So, professional devs, do you use these algorithms in solving the problems you are working on, on a regular basis?



I'm also a self taught programmer. I've been coding since I was a child, and professionally for just shy of 20 years.

I took the Stanford Algorithms 1 & 2 courses that used to be free on Coursera and certainly never regretted it. I've since worked at several large tech companies and ALMOST never needed them. From my memory I've needed to implement my own binary search and my own tree traversal (BFS) once each. Both were due to an odd data structure that made it hard to use a library. I probably could've shoe-horned it in somehow, but it was easier (or maybe more fun) in the moment to implement it myself.

However, the thing that REALLY triggered my imposter syndrome wasn't algorithms, but design patterns. When I started at Microsoft I'd been programming for over 10 years and suddenly felt like people spoke an entirely different language. Luckily, it turned out most of the patterns they were referencing by name I had already been using, but just didn't know the vocabulary. I spent a lot of time studying design patterns largely just to have a shared vocabulary (and not feel dumb whenever someone said "maybe we should use a ___ pattern" in a meeting), but I also learned several new ones.


Oh, design patterns ― those were a wild ride for me back in the day!

I stumbled upon the Gang of Four's Design Patterns when I was a kid, feeling like I'd uncovered some coding Bible in a caveman moment.

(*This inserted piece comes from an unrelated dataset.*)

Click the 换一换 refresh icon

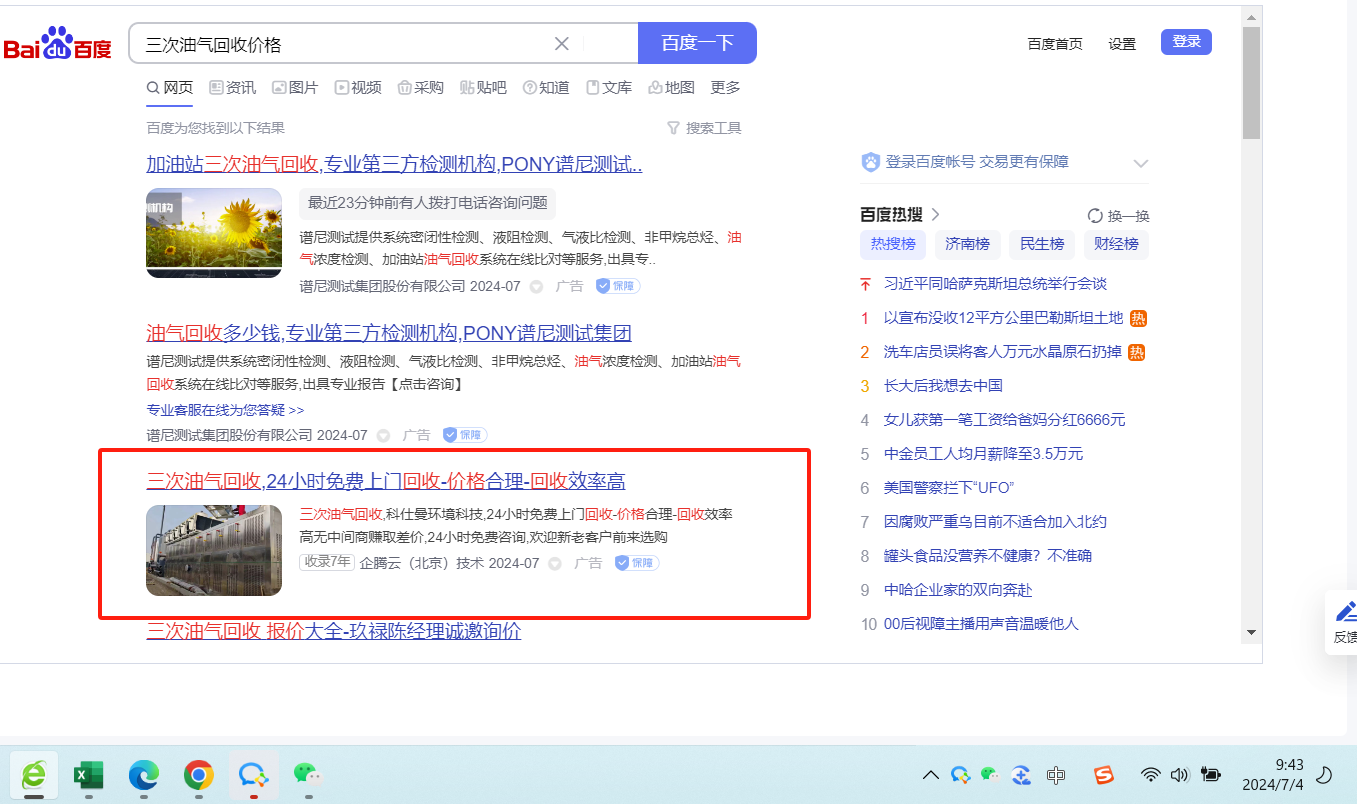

So, I dove headfirst into trying to understand and apply those patterns to my Java code. Let me tell you, it was a struggle. Failed attempts left me feeling pretty darn horrible and questioning my smarts.

That whole experience still gives me a shiver down my spine.

But, fast forward a few years, and I realized that, hey, I've been using some of those patterns all along—just didn't know their fancy names back then.


Is MS still hung up on GoF design patterns, many of which existed only because of how inexpressive Java and other languages used to be 25 years ago? Or is it a more modern set they were referring to?


I'm sure it varies widely between teams, but yes almost entirely GoF in my experience.


No. Despite what the book title says, 99% of programmers won't need any of these to implement themselves in a professional setting (ever). There is more useful stuff to learn about than this for most devs.


Implement? Never. Unless for fun, advent of code or something, but never at work.

Knowing how they work, that the algorithm even exists and when to use them? Quite often. Very useful to know that "my problem can be modeled as this algorithm problem, and then I can use some tool to solve it". And the same for various data structures. Knowing which one to use can make some things trivial, and not knowing can make it sooo slow. But would never implement them myself.


Absolutely get where you're coming from!

Knowing the ins and outs, recognizing when to pull them out of the toolbox, and understanding the underlying principles—now that's the sweet spot.

It's like having a cheat sheet for problem-solving, making things click into place without having to reinvent the wheel every time.


I may be a very grug-brained „junior programmer“ but I literally never had to implement an algorithm from scratch in a 5 year „career“. Neither did any of my colleagues, who are as a rule smarter and working on harder problems than me.